PROVIDED RECORDS.
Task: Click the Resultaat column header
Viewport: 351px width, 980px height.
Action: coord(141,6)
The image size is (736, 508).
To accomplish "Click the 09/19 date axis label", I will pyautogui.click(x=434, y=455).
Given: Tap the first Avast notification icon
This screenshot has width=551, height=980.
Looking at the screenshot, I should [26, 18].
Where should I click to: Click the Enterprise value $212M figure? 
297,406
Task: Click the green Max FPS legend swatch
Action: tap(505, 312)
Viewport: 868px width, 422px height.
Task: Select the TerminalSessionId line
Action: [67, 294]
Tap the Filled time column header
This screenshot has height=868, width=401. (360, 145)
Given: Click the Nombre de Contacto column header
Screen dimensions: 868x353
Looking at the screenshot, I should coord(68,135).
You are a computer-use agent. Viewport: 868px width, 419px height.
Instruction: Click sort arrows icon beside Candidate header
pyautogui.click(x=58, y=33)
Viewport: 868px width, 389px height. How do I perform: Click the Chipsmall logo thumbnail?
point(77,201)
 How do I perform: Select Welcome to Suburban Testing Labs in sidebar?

---

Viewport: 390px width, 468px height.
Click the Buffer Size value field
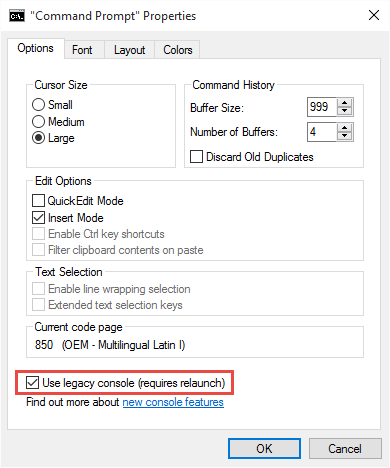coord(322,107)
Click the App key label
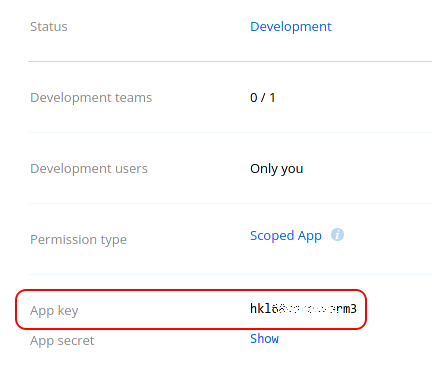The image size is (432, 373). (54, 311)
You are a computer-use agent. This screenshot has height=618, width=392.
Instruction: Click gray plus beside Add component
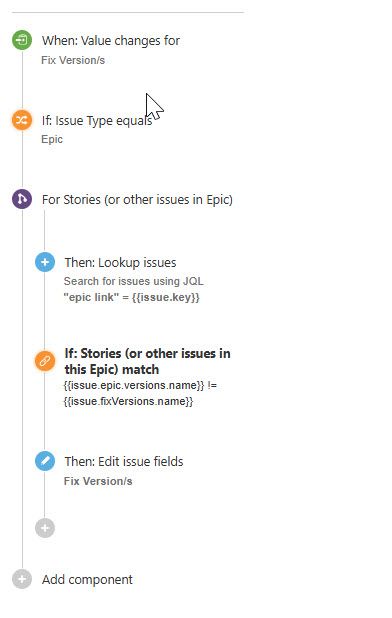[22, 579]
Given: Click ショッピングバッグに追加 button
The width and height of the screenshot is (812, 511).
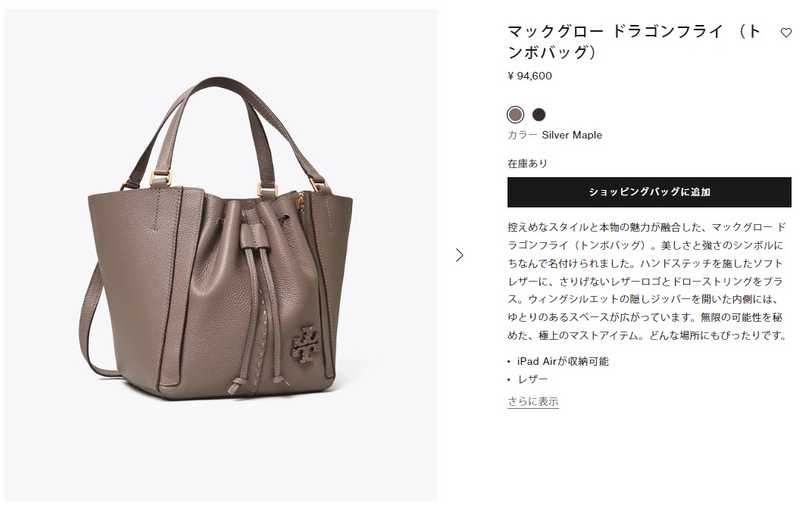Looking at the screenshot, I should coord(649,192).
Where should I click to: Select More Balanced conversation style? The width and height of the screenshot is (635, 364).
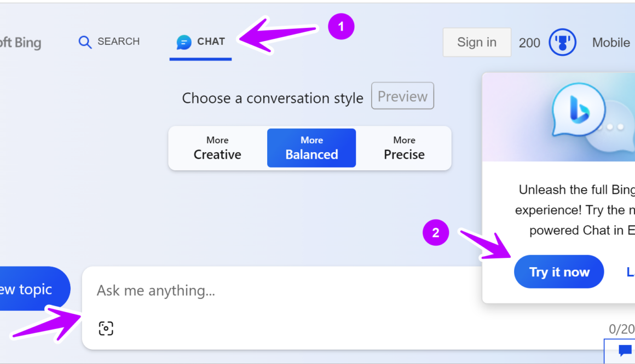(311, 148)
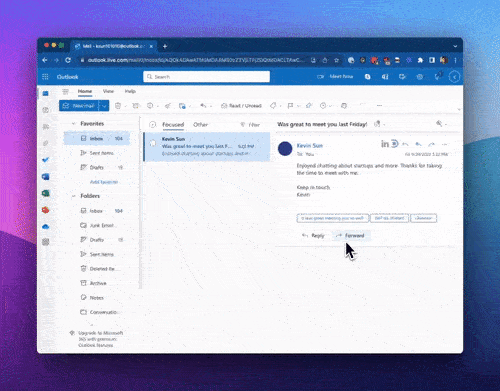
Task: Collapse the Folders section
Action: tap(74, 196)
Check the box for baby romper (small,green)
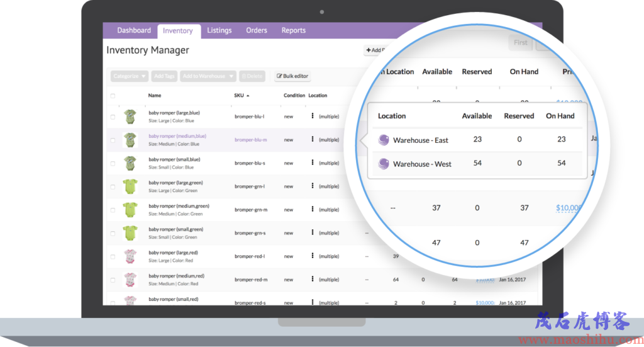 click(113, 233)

---

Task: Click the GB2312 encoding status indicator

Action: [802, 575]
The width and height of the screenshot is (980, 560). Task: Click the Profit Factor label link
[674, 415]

TASK TO CARRY OUT. From the data above, reproduce word for word the lines running from the line with "You are a computer-use agent. Viewport: 868px" to the line with "How do I perform: Select", ends included.

SOLUTION.
You are a computer-use agent. Viewport: 868px width, 419px height.
Instruction: Click sort arrows icon beside Candidate header
pyautogui.click(x=58, y=33)
Viewport: 868px width, 389px height. How do I perform: Click the Chipsmall logo thumbnail?
point(77,201)
 How do I perform: Select Welcome to Suburban Testing Labs in sidebar?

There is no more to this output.